▶ [Work request]: Beneath this task are records; print exactly the stretch of them from the line with "You are a GUI" through the line with "908x582 pixels.", both ends included.

▶ [Data supplied]:
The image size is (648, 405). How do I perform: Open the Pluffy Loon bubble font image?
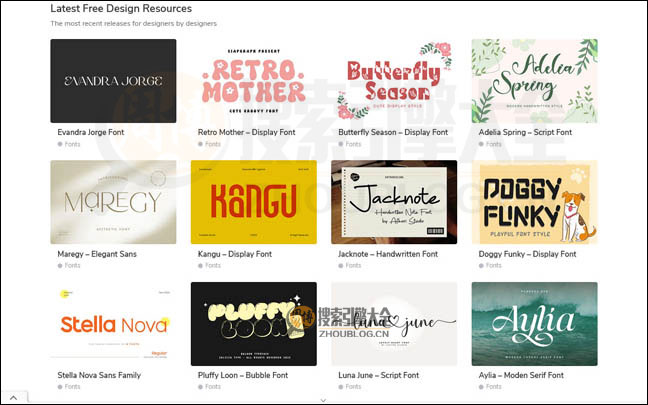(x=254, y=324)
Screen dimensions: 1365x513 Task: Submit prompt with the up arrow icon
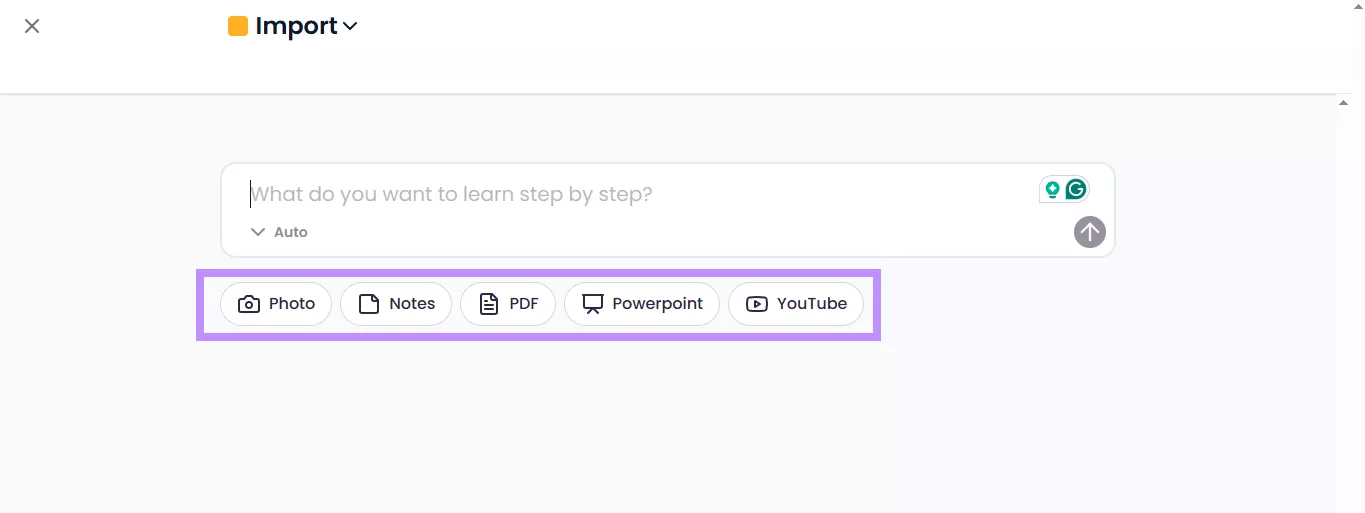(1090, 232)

...

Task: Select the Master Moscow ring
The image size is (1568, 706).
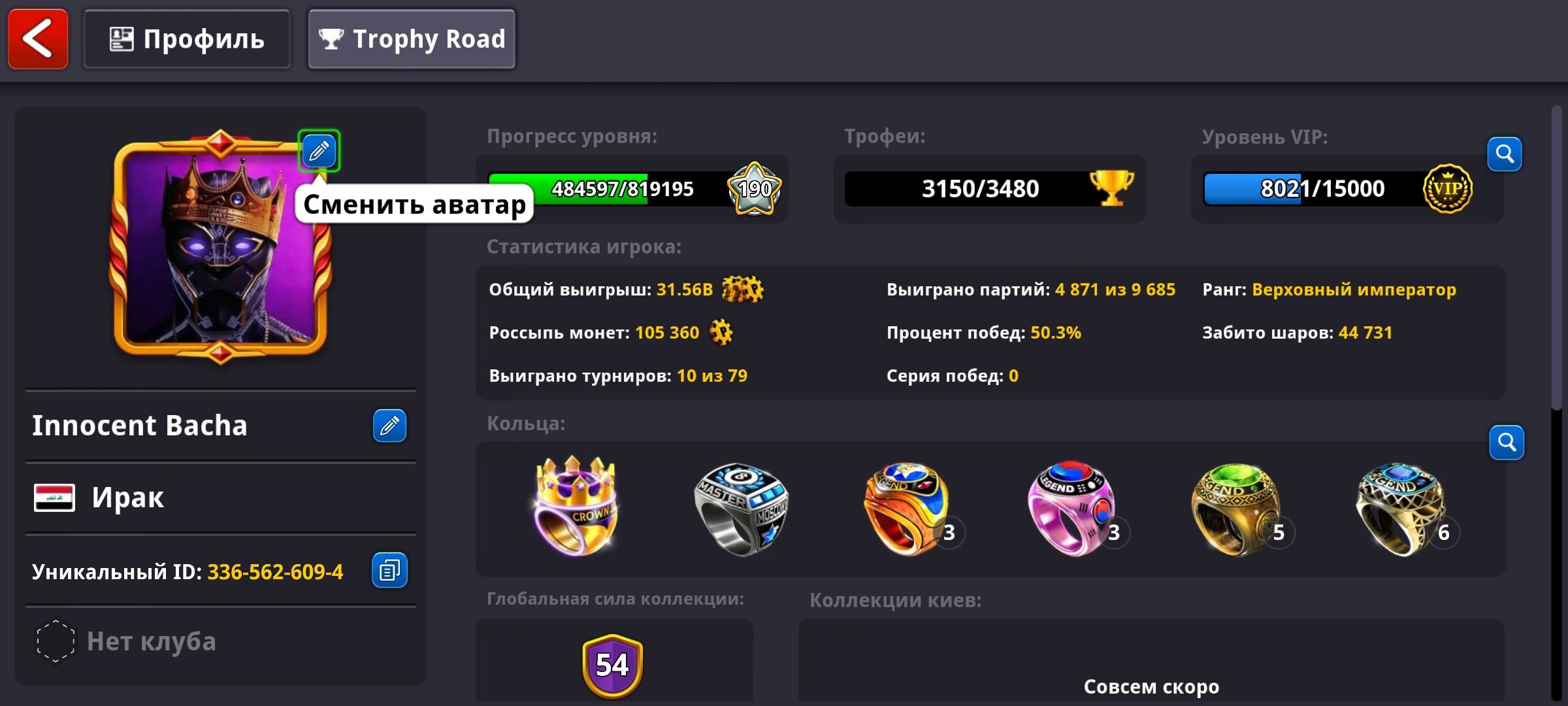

...

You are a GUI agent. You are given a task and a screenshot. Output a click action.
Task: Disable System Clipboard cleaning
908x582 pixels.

▶ [Task output]:
You are a GUI agent. You are given a task and a screenshot. Output a click action.
Task: Disable System Clipboard cleaning
908x582 pixels.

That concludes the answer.